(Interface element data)
• • • • •

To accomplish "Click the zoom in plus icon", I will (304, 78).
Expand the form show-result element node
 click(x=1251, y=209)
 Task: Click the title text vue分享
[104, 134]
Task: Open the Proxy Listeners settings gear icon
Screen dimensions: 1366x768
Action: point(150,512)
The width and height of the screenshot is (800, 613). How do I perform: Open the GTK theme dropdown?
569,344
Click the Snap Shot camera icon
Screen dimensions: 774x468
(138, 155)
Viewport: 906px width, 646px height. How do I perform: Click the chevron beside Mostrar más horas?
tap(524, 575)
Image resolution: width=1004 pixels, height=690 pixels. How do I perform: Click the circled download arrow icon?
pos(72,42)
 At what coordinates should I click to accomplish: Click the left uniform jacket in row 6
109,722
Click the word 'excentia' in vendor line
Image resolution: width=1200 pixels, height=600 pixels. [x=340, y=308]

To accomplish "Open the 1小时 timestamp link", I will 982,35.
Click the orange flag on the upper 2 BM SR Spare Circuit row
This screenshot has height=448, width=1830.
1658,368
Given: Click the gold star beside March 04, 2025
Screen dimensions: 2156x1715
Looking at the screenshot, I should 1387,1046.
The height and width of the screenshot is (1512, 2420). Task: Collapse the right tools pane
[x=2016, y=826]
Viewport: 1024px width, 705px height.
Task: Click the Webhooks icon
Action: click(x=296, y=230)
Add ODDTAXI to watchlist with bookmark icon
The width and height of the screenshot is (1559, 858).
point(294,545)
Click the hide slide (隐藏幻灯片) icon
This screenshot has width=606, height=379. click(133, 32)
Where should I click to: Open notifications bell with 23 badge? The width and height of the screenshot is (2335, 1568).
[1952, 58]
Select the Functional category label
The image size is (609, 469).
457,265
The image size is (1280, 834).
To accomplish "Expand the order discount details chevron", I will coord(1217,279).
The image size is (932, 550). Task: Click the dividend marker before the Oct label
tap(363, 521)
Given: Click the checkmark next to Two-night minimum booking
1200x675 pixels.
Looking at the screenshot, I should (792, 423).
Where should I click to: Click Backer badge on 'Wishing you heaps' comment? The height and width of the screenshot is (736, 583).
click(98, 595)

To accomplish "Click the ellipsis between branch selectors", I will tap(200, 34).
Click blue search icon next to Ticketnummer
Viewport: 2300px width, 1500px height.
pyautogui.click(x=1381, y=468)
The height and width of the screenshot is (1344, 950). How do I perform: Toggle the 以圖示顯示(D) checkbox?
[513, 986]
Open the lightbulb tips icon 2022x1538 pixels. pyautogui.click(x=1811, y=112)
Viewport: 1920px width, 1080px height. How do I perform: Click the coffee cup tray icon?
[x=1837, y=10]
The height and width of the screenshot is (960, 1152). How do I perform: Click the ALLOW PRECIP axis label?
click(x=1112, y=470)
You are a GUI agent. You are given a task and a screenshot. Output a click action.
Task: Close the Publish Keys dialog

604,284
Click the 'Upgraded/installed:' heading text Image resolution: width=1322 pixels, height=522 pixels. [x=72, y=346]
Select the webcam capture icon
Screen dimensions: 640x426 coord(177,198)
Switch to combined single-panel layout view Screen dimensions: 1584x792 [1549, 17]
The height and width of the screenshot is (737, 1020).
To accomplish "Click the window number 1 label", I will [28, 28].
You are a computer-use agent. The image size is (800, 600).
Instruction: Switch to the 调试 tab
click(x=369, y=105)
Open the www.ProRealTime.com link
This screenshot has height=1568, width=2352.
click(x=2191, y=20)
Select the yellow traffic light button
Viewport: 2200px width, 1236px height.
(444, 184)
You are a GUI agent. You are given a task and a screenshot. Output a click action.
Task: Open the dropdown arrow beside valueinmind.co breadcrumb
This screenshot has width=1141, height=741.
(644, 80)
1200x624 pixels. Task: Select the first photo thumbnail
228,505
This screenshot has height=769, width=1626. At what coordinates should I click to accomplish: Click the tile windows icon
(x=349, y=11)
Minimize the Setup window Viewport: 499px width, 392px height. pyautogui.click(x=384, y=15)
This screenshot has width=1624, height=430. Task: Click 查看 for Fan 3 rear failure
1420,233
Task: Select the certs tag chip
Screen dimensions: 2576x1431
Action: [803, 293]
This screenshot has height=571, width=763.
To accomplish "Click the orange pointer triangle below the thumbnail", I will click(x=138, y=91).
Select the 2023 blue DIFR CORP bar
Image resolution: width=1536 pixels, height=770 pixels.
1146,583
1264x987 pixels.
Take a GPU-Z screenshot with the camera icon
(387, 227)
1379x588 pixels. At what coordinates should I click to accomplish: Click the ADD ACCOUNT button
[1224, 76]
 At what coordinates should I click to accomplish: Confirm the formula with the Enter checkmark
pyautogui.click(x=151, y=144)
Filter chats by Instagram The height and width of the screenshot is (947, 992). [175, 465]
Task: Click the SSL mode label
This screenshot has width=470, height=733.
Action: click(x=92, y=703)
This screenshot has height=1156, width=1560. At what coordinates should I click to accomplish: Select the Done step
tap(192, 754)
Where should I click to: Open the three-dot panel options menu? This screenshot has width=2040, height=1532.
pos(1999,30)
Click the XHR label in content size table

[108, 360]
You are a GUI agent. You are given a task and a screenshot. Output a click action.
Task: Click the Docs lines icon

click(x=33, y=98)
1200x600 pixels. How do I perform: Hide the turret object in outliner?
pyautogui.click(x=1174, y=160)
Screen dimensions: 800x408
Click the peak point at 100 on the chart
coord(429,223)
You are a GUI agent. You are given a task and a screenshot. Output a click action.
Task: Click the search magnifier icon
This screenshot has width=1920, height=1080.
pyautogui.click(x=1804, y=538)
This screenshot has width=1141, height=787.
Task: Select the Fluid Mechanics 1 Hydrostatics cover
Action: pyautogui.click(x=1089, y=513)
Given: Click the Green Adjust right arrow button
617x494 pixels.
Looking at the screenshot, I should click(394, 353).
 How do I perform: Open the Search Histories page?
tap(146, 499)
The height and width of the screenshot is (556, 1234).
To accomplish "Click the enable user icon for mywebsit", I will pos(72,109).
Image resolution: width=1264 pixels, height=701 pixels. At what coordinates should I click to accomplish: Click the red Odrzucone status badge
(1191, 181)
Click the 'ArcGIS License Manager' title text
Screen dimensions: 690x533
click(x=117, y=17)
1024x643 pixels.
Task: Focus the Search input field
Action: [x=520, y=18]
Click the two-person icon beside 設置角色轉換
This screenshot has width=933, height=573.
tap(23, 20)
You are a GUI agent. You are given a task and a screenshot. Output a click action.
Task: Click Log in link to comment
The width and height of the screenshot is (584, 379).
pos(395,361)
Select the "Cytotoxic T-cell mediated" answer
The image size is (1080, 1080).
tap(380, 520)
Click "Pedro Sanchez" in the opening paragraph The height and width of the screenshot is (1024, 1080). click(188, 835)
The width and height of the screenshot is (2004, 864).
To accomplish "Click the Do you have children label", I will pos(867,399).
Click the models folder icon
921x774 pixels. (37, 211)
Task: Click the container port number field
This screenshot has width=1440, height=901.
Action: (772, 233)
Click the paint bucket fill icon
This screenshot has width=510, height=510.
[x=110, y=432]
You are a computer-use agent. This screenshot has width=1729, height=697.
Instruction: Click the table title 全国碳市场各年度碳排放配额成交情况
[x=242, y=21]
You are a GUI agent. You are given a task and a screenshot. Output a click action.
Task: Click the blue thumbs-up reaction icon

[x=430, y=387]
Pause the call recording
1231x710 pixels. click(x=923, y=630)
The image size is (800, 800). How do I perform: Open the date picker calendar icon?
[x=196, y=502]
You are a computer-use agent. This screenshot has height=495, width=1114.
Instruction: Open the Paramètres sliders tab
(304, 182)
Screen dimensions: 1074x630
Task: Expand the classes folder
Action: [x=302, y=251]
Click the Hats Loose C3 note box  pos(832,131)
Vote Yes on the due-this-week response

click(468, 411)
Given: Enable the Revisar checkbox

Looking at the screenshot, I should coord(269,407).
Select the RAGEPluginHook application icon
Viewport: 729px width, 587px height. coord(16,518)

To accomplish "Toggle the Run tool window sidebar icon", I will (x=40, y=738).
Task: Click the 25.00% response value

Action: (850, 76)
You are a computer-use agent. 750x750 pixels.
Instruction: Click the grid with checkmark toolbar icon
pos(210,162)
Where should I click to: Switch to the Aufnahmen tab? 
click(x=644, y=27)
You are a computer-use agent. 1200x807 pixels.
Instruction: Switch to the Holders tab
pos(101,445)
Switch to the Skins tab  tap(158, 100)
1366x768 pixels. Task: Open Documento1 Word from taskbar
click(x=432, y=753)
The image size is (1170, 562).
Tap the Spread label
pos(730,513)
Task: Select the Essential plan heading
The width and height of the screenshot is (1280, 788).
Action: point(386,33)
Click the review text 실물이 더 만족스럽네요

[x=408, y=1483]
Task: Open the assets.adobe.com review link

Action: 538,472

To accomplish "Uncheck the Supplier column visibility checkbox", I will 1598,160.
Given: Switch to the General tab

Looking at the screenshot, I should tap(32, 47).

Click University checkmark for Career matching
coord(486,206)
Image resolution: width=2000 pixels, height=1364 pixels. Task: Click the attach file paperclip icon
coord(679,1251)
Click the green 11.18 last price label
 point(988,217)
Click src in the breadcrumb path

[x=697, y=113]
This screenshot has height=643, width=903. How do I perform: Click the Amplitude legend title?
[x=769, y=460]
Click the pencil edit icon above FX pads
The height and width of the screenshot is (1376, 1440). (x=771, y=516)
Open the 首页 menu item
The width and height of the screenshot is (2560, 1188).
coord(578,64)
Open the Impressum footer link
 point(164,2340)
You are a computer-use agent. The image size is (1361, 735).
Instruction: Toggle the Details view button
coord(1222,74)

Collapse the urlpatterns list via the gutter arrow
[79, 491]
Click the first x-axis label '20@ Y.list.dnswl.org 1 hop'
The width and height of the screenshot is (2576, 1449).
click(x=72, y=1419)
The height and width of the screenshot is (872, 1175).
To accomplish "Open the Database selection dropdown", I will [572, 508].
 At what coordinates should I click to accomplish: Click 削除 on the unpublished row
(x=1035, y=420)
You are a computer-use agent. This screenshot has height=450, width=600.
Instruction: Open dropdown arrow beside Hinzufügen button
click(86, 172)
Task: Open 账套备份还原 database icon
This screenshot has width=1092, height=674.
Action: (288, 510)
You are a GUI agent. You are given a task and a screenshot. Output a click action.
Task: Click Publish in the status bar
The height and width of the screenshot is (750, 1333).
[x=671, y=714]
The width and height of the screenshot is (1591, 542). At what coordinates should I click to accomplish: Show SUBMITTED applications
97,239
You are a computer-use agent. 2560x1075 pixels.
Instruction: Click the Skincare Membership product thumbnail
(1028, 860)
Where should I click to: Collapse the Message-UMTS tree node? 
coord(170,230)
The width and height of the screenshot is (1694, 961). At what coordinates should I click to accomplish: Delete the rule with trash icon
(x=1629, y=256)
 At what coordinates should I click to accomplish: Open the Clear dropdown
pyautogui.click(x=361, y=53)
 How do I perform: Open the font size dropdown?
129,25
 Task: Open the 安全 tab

• • • • •

Render the data starting at the line containing "The image size is (1280, 834)." and ending at the line containing "tap(363, 521)" as a two-column CSV with the headers instruction and location. Write one row per instruction, with its text and its answer each in a single quoted field and any line breaks replaced by spaces.

instruction,location
"The image size is (1280, 834). To accomplish ""Expand the order discount details chevron"",","I will coord(1217,279)."
"The image size is (932, 550). Task: Click the dividend marker before the Oct label","tap(363, 521)"